Thursday, May 19, 2005

What's the sound of a person falling off a cliff?

It could well be "Nooooooooyi!

I've gone back and forth on this during the afternoon. But after reading her speech in more detail, I think she's getting a raw deal, and that the reaction to her remarks is taking them out of context. The example she gives is of the crass behavior of some American businessmen in China, and she does point out that America is a great country:
This incident should make it abundantly clear. These men were not giving China a hand. They were giving China the finger. This finger was red, white and blue and had “the United States” stamped all over it.

Graduates, it pains me greatly that this view of America persists. Although I’m a daughter of India, I’m an American businesswoman. My family and I are citizens of this great country.

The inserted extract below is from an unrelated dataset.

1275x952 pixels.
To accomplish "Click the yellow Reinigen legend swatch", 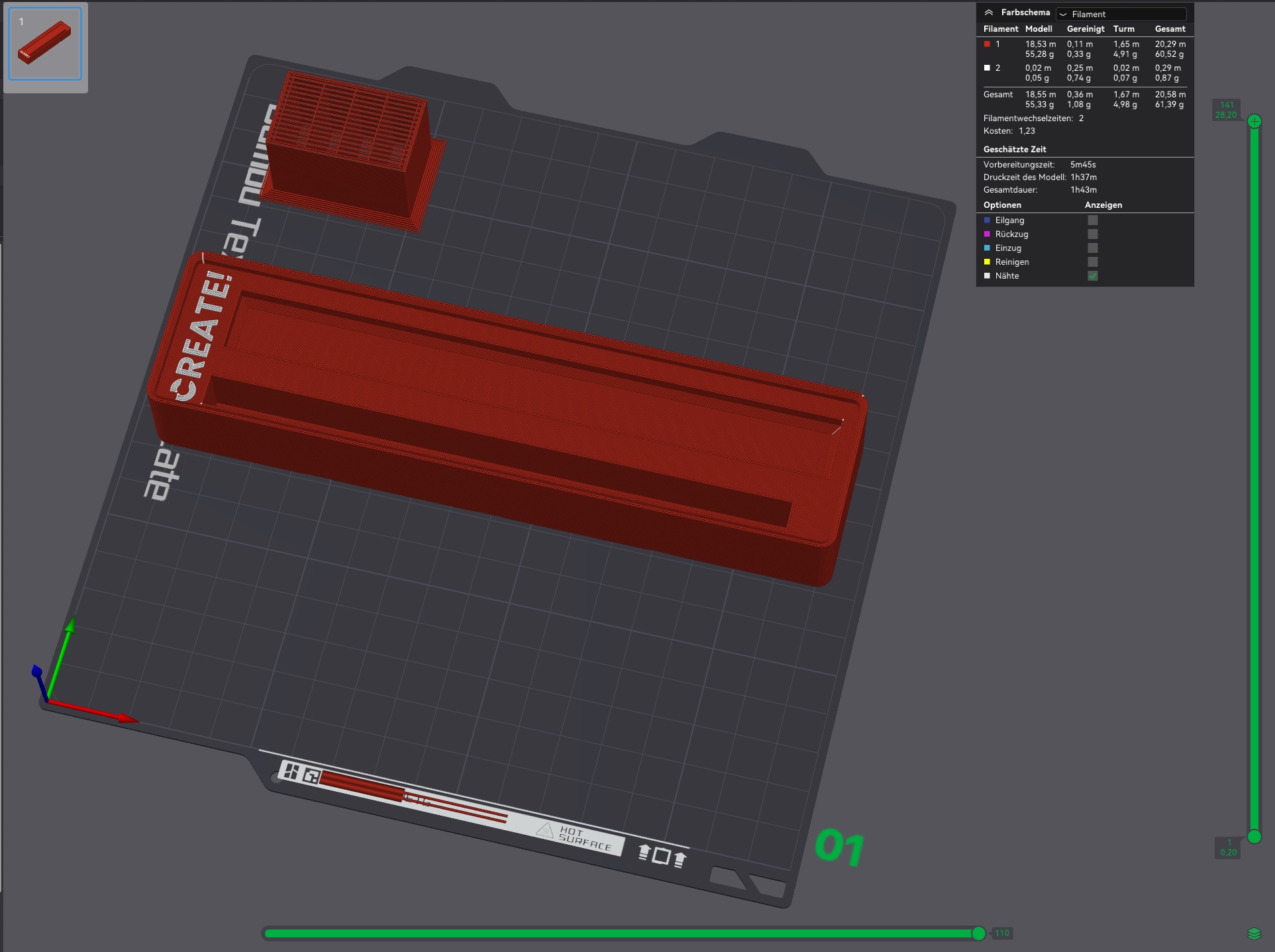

This land we call home is a most-loving, and ever-giving nation – a “promised land” that we love dearly in return. And it represents a true force that – if used for good -- can steady the hand – along with global economies and cultures. Yet, to see us frequently stub our fingers on the international business and political
But what was played up was this:
Unfortunately, I think this is how the rest of the world looks at the U.S. right now. Not as a part of the hand --giving strength and purpose to the rest of the fingers--but, instead, scratching our nose and sending a far different signal.
I can see how these lines could seen as expressing sentiments like those of MoveOn.org and George Soros, I think that Hugh and Powerline aren't being quite fair. The whole metaphor of the middle finger of the world was a really stupid and because that gesture is very offensive and the rest of the stuff about the hand as a whole lacks the same impact as the main image.

She's talking about how Ugly Americans can damage our image with the rest of the world. The military knows this from how often American soldiers misbehave overseas, which is why it took such pains to discipline the soldiers who abused prisoners at Abu Ghraib. I can imagine Donald Rumsfeld making the same point, but he's been in government long enough that he would know better than to phrase it in this way. I don't think she deserves the grief she's getting, because the story she recounted is true and some Americans do hurt our image.

I don't believe in boycotts. They hurt a lot of good people along with the bad. The exception to that would be cases like Ghandi's protests against British colonialism or Martin Luther King's use of a boycott to show the people the economic stupidity of treating blacks as sub-humans.

In this case, however, there is no Pepsico policy that America is an evil influence in the world. The problem is that Ms. Nooyi's words sound too much like the kind of things the left is always saying about America. She is not Michael Moore, and it would be unfair to take out our resentment for him on her.